If you are using a screen reader search for either SDG11 or the essay title (‘Local government should invest money in public transport to make it free and accessible to everyone, no matter their physical ability, age or wealth, and to contribute to more sustainable cities and communities for the future. Do you agree or disagree?’) instead of looking for the image.


  1. All SDGs interact with one another – by design they are an integrated set of global priorities and objectives that are fundamentally interdependent. In this Unit you’ve focused on SDG11 Sustainable Cities and Communities. Read the extract below from the ‘Why this goal’ paragraph at the start of the Unit that illustrates some possible overlaps (in brackets) with SDG11:

‘Extreme poverty [SDG1] is often concentrated in urban spaces. Making cities safe and sustainable [SDG11] means ensuring access to safe and affordable housing and upgrading slum settlements. It also involves investment in public transport [SDG9]’.
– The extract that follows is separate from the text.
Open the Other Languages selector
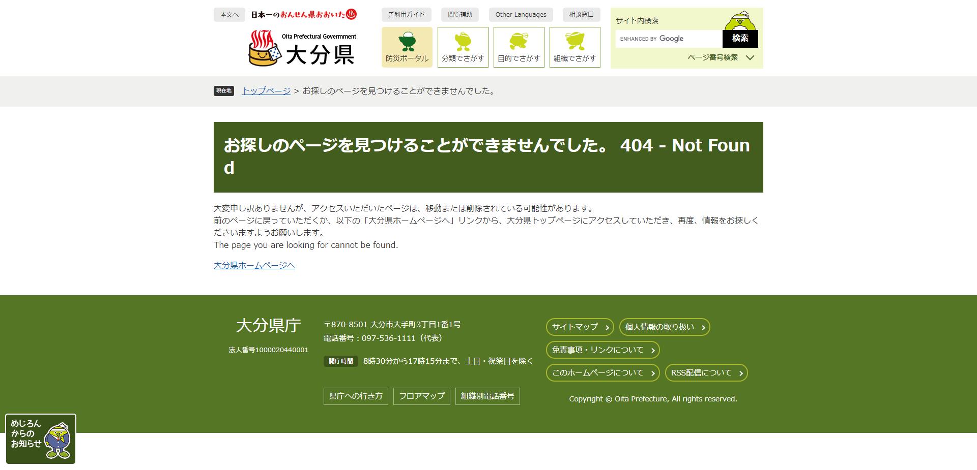The image size is (977, 470). point(521,15)
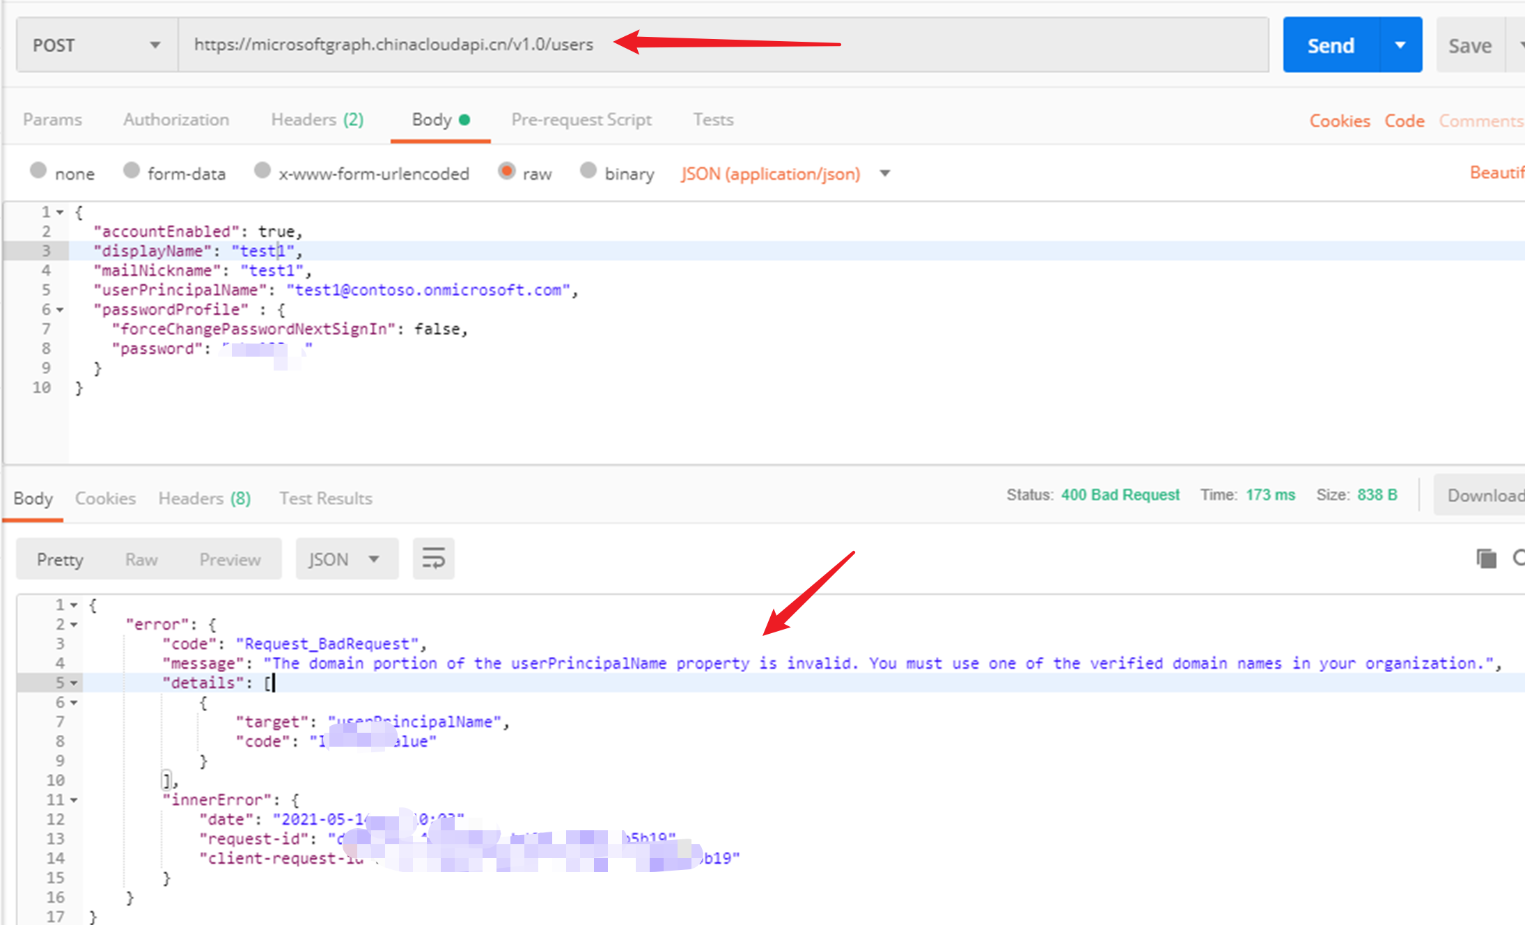Choose the binary body radio button
This screenshot has height=925, width=1525.
point(588,171)
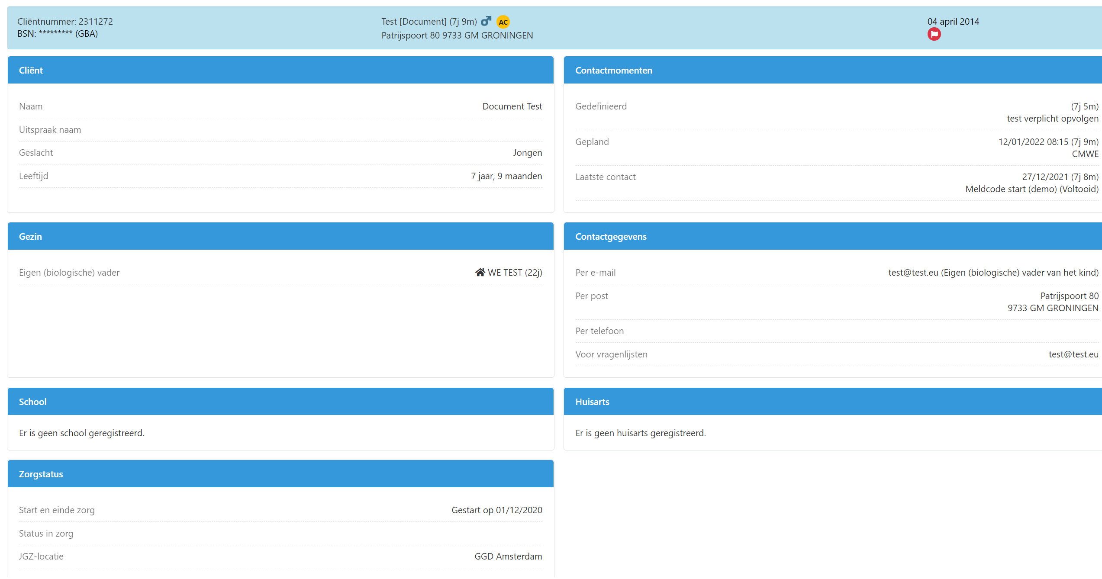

Work in pairs or small groups and see if you can you think of any other overlaps between the SDGs. Look at the 16 SDGs on the Welcome page to help you.


  1. Read the summary and answer the questions that follow:

SDG11 Summary

There is a strong link between the quality of life in cities and how cities draw on and manage the natural resources available to them.  To date, the trend towards urbanization has been accompanied by increased pressure on the environment and accelerated demand for basic services, infrastructure, jobs, land, and affordable housing, particularly for the nearly 1 billion urban poor who live in informal settlements.

Due to their high concentration of people, infrastructures, housing and economic activities, cities are particularly vulnerable to climate change and natural disasters impacts. Building urban resilience is crucial to avoid human, social and economic losses while improving the sustainability of urbanization processes is needed to protect the environment and mitigate disaster risk and climate change.

Resource efficient cities combine greater productivity and innovation with lower costs and reduced environmental impacts, while providing increased opportunities for consumer choices and sustainable lifestyles.


Reproduced with kind permission of the UN Environment Programme. Copyright (2023). All rights reserved.

  1. Cities are vulnerable to climate change and the impacts of natural disasters. Is there evidence of this in your local context?
  2. More and more people live in urban environments, and extreme poverty is concentrated in urban spaces. Urbanisation is now being seen as a potent, and urgent, component of both anti-poverty and sustainability efforts. What measures, if any, are being taken in your local context to deal with these?
  3. Can you give a definition for the words in bold above?

A reminder that if you have access to the internet and are studying by yourself without other people to practice your spoken English with, you can use artificial intelligence (AI) to gain fluency practice. See here for instructions and prompts.

Here are some prompts related to this Unit:

  1. ‘Give me some examples of sustainable architecture designed to withstand climate change. Ask me my opinion about them.’
  2. ‘Give me some data about the number of natural disasters in [insert country]. Let’s have a dialogue about these disasters and how much it costs to deal with them.’

Extension activities

After every two Units you are offered a choice of extension tasks. Use the menu bar on the left-hand side of the screen to access Extension Activities Units 9 and 10.

Looking Ahead to Unit 11

In Units 9 & 10 you’ve learned about the way some people have to struggle to gain work and decent housing. In the next Unit you’ll look at struggles against unethical business practices, and at the struggle of indigenous people to reclaim ancestral territories.

  1. What do you know about forced labour? Is it a problem in your local context?
  2. What do you know about the situation of indigenous people in North America?